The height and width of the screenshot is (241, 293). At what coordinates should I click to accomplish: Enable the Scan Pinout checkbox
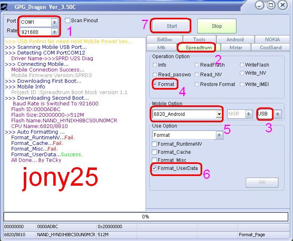click(68, 21)
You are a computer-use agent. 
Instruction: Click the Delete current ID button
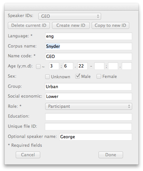(x=29, y=26)
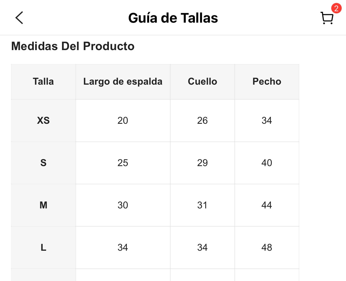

☆ ☆ ☆ ☆

Prompt | Please write out all of the material above without changing a word, and omit any pictures.

Your solution |
The height and width of the screenshot is (241, 293). At what coordinates should I click to accomplish: Enable the Scan Pinout checkbox
click(68, 21)
You are a computer-use agent. 
Instruction: Click the Delete current ID button
(x=29, y=26)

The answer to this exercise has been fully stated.